Conflict Minerals Stay II: With the limited administrative stay granted by the SEC, unsurprisingly, plaintiffs in National Assoc. of Manufacturers v. SEC moved for a judicial stay of the SEC’s entire Conflicts Minerals rule in the United States Court of Appeals for the District of Columbia Circuit. NAM v. SEC, D.C. Cir. No. 13-5252, Doc. 1491452 (May 5, 2014).
► As true of many well-argued cases of judicial review of final administrative action, the parties have agreed to and proposed a briefing schedule that will permit the court to timely rule on the request for a stay in the next few weeks and before the first reports (which would be stayed) are due. The motion argues that the elimination of the publication requirement eviscerates the remainder of the rule, that the rule no longer serves the overall goals of the statute, and that there exists substantial doubt that the SEC would sever the unconstitutional provision and adopt the remainder of the rule. Severability is not addressed by the SEC, but may be viewed as implicitly rejected by the SEC’s final rule preamble characterizations of the requirements in rejecting commenter proposed alternatives. Given the unrecoverable costs, the SEC bears a heavy burden (though not a burden of proof) before the court.
Renewable Fuels Standard: The D.C. Circuit declined to overturn the EPA 2013 Renewable Fuels Standard in Monroe Energy, LLC v. EPA. The court noted that EPA possesses “wide latitude” in deciding how it sets fuel composition and was not required to consider the recent higher costs of Renewable Identification Numbers (RINs) (or credits) that a refiner must purchase if they fail blend sufficient renewable fuels into their traditional fuel mix. The court found “no ground to conclude the 2013 standards are unlawful simply because RINs are costlier than in prior years.”
► EPA just recently exercised that wide latitude in granting two petitions for reconsideration of the cellulosic biofuel component because of reduced anticipated production and promulgated a direct final rule reflecting the new reality. This anticipatory market regulation is fraught with peril and here exacerbated an already volatile market in credits causing unrecoverable costs. “Five year plans” have inherent shortcomings that agencies often miscalculate.

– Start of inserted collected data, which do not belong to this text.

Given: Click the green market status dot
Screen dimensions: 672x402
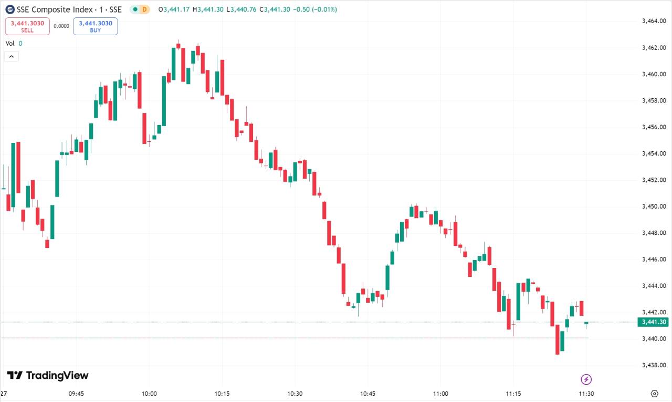Looking at the screenshot, I should [x=134, y=9].
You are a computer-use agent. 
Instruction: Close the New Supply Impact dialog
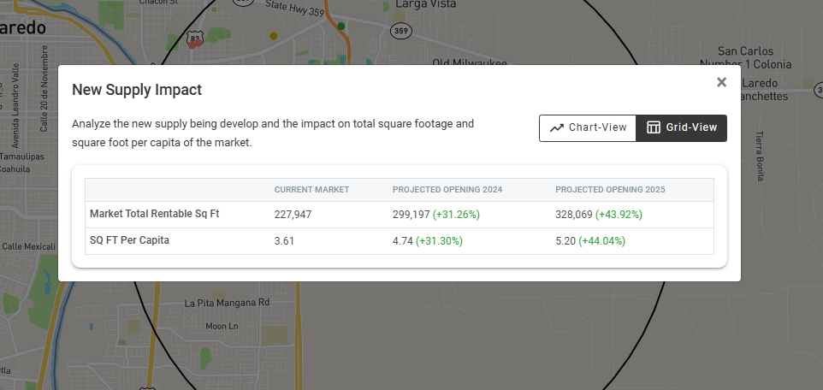(x=721, y=82)
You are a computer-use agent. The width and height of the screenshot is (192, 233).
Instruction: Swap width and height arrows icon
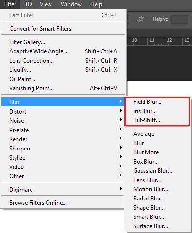point(141,19)
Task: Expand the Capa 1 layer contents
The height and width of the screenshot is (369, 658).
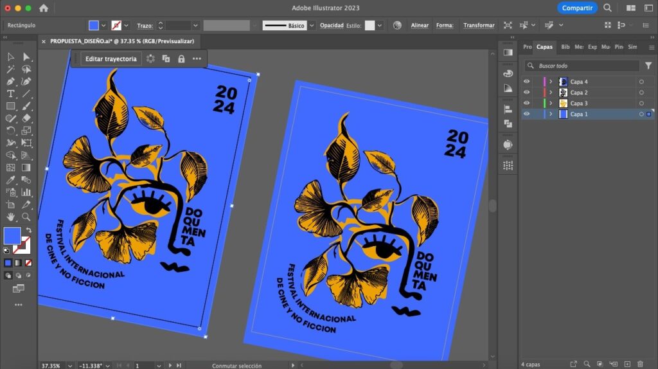Action: coord(551,114)
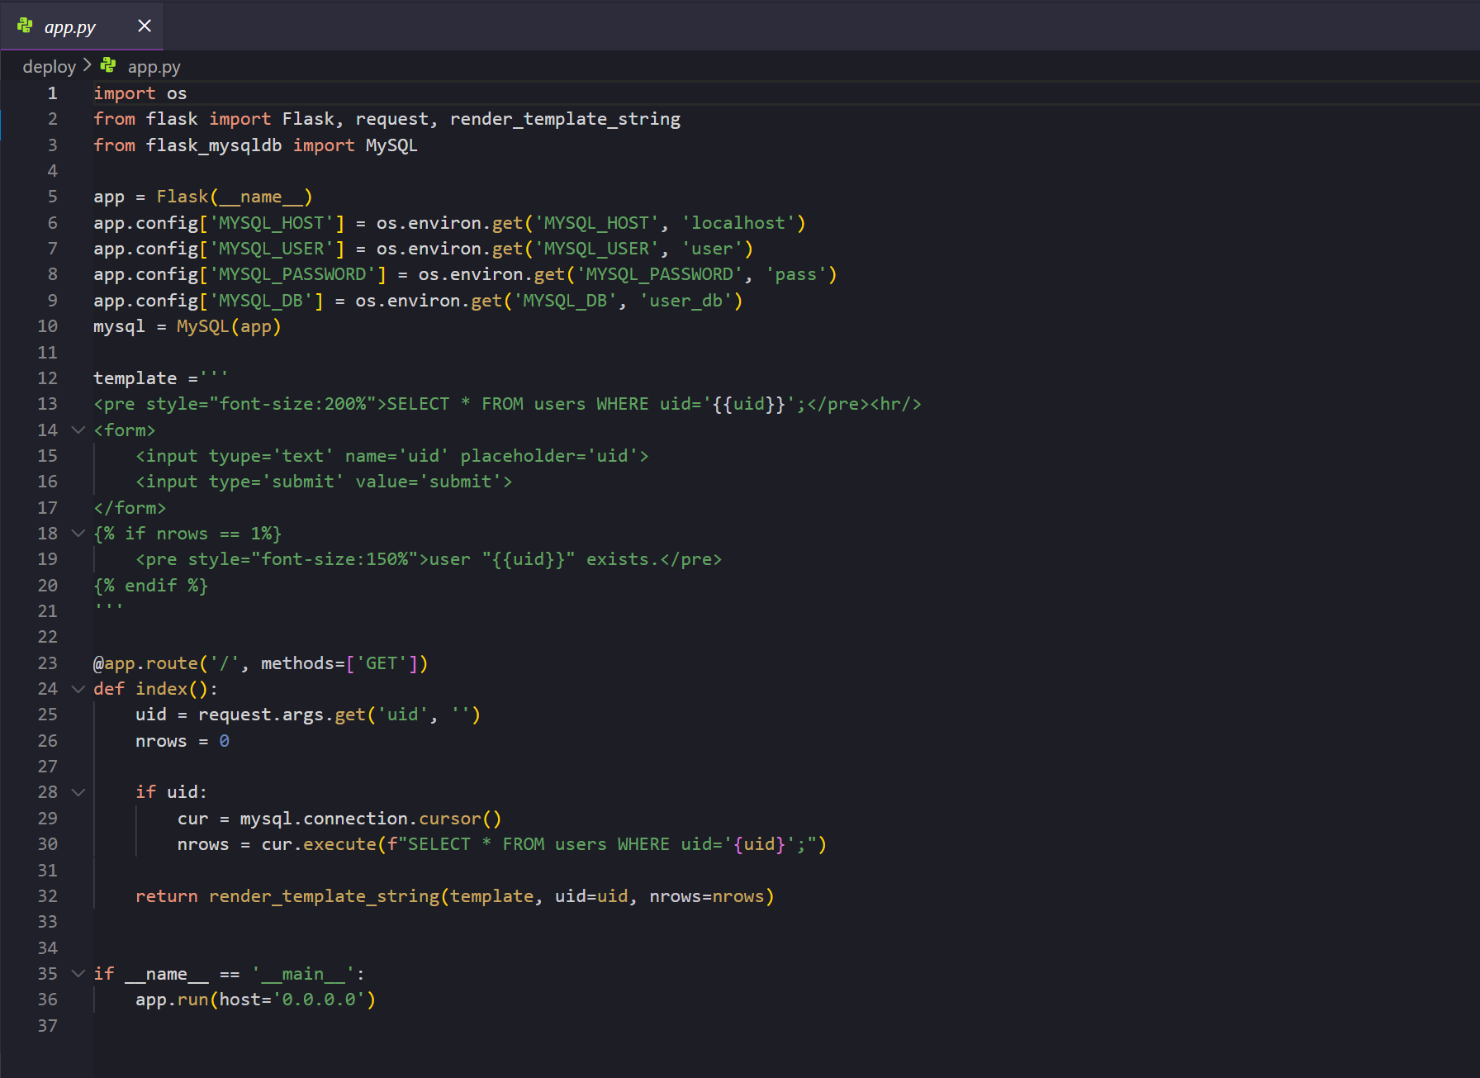The image size is (1480, 1078).
Task: Click line number 30 in the gutter
Action: pyautogui.click(x=48, y=844)

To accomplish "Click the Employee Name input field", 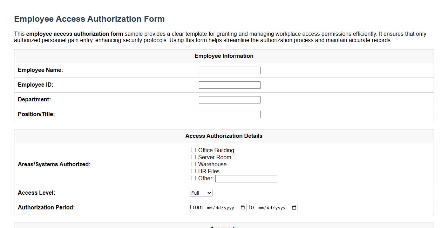I will (230, 70).
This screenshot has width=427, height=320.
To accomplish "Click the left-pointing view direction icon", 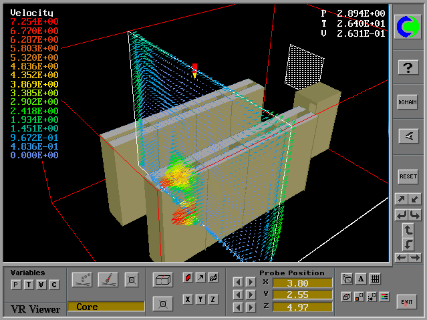I will point(408,136).
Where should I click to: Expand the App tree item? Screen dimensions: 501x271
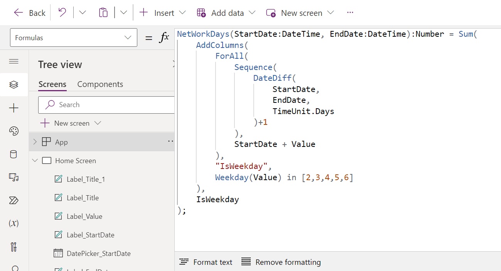point(34,141)
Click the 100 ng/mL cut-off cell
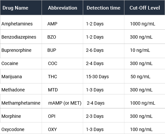Screen dimensions: 165x134 (145, 128)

Particulate Matter: The D.C. Circuit denied also a petition for review of EPA’s particulate matter (aka “soot”) standard in National Assoc. of Manufacturers v. EPA. In a 2013 rule, EPA lowered the particulate matter National Ambient Air Quality Standard (NAAQS) from 15.0 µg/m3 to 12.0 µg/m3 – based on its selection of a level from a range of scientific studies. In short, none of the arguments provide sufficient basis to overturn EPA’s decision:
- EPA did not prejudge the outcome of the review process by not requesting public comment on whether to revise the NAAQS at all because it asked for comment on the generic “all issues” (and EPA must revise the NAAQS every five years);
- Petitioners had not shown that EPA was arbitrary and capricious against the great deference courts show agency decisions based on competing bodies of scientific research;
- EPA was not required to respond to each and every scientific study cited by the petitioners, but only to respond to the substance of the petitioners comments; and
- EPA was not unreasonable in eliminating the ability to average different monitors in an area (spatial averaging) from the prior rule – the question is not whether the prior rule is no longer justified, but only whether the new rule meets the standards of judicial review.
► This decision, like that in EME Homer tends to illustrate one of the inherent frustrations of judicial review under the Administrative Procedure Act (APA) – issues that fall far outside the normal knowledge of a generalist judge tend toward greater deference to the agency than issues of more common experience. A narrow review and agency expertise leads to such a result.